Task objective ▸
Find the line with "Task: Choose the Circle drawing tool" in the records below. Copy it and every line after it, up to and including the line with "Switch to the Groups".

[Collected data entries]
########

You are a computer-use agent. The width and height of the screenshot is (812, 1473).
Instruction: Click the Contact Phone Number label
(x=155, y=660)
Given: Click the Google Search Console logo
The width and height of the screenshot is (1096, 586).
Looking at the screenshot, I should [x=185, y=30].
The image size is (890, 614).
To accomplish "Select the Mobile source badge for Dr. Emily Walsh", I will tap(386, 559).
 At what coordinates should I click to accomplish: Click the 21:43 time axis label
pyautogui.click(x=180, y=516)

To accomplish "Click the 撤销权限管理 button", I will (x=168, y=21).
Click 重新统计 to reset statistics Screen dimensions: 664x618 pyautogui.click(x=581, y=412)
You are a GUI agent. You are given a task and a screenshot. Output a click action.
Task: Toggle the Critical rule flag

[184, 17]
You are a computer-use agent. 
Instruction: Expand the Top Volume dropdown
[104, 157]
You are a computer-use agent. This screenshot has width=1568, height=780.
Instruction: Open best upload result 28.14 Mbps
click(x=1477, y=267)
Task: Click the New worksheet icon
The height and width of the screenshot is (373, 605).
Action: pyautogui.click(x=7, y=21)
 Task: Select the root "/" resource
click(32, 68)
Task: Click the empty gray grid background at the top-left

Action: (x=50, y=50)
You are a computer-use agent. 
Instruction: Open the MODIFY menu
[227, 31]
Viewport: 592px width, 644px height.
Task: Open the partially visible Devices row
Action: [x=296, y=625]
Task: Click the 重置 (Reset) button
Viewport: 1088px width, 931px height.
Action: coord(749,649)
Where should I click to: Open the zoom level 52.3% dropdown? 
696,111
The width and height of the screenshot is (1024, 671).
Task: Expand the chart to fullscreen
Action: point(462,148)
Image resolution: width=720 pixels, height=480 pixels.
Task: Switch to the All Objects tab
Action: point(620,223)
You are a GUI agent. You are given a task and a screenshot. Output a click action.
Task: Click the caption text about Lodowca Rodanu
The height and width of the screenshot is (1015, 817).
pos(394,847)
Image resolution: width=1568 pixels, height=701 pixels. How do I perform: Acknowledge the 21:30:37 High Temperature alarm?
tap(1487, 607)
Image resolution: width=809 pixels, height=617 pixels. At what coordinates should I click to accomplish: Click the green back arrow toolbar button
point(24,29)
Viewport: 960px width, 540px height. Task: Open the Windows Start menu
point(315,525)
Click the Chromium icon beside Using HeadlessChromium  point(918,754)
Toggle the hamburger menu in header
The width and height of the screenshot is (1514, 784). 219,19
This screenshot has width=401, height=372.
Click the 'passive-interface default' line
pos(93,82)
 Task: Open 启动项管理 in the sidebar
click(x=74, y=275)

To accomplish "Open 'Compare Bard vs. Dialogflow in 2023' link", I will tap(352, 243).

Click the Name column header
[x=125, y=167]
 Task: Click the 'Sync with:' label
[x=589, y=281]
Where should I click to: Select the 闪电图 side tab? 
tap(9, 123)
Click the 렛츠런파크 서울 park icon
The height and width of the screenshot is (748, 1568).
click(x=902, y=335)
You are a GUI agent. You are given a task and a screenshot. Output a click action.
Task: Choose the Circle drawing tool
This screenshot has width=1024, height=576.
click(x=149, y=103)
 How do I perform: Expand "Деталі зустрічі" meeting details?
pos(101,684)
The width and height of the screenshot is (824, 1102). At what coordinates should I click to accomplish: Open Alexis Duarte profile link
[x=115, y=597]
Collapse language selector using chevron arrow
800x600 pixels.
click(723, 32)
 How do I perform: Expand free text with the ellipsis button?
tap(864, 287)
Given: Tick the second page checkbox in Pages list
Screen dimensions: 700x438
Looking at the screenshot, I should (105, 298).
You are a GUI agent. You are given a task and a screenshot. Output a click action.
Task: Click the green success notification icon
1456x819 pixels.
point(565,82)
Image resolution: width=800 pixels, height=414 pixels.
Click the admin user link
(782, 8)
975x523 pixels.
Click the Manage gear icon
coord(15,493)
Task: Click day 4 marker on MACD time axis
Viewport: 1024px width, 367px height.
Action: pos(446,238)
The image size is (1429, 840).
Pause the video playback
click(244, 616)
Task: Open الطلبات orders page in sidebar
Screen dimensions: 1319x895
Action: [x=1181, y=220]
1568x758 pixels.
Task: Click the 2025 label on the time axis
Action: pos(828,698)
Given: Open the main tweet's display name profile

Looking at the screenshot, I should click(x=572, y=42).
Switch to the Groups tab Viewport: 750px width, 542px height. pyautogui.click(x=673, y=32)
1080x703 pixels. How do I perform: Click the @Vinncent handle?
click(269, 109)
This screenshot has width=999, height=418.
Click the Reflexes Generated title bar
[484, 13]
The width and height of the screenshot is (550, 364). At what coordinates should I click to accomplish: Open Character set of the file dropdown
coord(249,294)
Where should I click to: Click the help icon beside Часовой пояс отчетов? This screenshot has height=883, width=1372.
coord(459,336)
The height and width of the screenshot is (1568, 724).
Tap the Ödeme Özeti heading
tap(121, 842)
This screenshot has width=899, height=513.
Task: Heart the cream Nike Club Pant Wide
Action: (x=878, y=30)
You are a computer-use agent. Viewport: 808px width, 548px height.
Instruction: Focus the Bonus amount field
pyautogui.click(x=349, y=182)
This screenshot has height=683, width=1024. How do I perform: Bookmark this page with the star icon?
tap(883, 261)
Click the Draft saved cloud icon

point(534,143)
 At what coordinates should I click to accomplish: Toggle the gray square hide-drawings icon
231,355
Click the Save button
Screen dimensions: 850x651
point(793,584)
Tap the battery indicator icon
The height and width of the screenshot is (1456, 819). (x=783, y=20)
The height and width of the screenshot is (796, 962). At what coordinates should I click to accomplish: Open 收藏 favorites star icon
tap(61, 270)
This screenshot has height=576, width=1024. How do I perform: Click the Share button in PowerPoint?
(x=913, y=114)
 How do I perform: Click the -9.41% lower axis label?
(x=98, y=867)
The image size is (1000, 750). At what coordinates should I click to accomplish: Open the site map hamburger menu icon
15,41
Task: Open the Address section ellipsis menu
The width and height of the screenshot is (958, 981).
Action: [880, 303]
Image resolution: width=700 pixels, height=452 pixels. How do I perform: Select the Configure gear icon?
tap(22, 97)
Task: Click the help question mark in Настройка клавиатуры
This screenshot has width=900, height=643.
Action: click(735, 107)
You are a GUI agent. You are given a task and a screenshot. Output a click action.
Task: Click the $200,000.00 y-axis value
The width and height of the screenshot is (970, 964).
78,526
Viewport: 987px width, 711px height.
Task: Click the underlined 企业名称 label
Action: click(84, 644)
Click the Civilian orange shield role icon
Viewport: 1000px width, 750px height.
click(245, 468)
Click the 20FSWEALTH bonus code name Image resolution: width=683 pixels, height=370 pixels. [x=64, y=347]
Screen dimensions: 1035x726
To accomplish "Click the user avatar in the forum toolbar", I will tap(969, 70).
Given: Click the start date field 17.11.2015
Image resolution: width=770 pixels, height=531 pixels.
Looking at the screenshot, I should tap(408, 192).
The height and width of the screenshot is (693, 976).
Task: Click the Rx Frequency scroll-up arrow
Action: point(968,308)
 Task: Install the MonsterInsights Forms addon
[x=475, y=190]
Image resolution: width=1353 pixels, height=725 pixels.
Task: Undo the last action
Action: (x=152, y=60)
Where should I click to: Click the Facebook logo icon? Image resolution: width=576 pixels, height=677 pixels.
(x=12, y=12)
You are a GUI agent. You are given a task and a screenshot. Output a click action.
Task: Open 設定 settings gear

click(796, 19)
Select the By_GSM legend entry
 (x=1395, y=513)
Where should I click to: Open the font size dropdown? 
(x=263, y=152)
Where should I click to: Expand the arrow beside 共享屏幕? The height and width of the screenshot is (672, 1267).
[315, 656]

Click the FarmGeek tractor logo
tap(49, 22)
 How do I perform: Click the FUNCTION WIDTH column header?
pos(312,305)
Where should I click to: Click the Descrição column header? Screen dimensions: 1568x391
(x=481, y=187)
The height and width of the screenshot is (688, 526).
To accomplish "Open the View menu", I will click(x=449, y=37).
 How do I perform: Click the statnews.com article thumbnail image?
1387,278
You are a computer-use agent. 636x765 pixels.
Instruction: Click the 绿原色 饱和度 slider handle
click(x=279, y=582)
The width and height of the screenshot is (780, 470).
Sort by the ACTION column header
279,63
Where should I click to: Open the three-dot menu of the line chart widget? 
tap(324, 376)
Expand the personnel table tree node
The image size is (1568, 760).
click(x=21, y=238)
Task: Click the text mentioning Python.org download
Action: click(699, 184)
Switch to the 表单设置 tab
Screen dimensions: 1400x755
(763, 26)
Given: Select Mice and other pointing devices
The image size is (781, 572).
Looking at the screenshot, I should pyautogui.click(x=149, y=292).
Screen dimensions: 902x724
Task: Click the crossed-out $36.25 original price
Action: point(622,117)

########

Reply to the exercise ▸
Task: Choose the Circle drawing tool
This screenshot has width=1024, height=576.
click(x=149, y=103)
 How do I perform: Expand "Деталі зустрічі" meeting details?
pos(101,684)
The width and height of the screenshot is (824, 1102). At what coordinates should I click to accomplish: Open Alexis Duarte profile link
[x=115, y=597]
Collapse language selector using chevron arrow
800x600 pixels.
click(723, 32)
 How do I perform: Expand free text with the ellipsis button?
tap(864, 287)
Given: Tick the second page checkbox in Pages list
Screen dimensions: 700x438
Looking at the screenshot, I should (105, 298).
You are a GUI agent. You are given a task and a screenshot. Output a click action.
Task: Click the green success notification icon
1456x819 pixels.
point(565,82)
Image resolution: width=800 pixels, height=414 pixels.
Click the admin user link
(782, 8)
975x523 pixels.
Click the Manage gear icon
coord(15,493)
Task: Click day 4 marker on MACD time axis
Viewport: 1024px width, 367px height.
Action: pos(446,238)
The image size is (1429, 840).
Pause the video playback
click(244, 616)
Task: Open الطلبات orders page in sidebar
Screen dimensions: 1319x895
Action: [x=1181, y=220]
1568x758 pixels.
Task: Click the 2025 label on the time axis
Action: pos(828,698)
Given: Open the main tweet's display name profile

Looking at the screenshot, I should click(x=572, y=42).
Switch to the Groups tab Viewport: 750px width, 542px height. pyautogui.click(x=673, y=32)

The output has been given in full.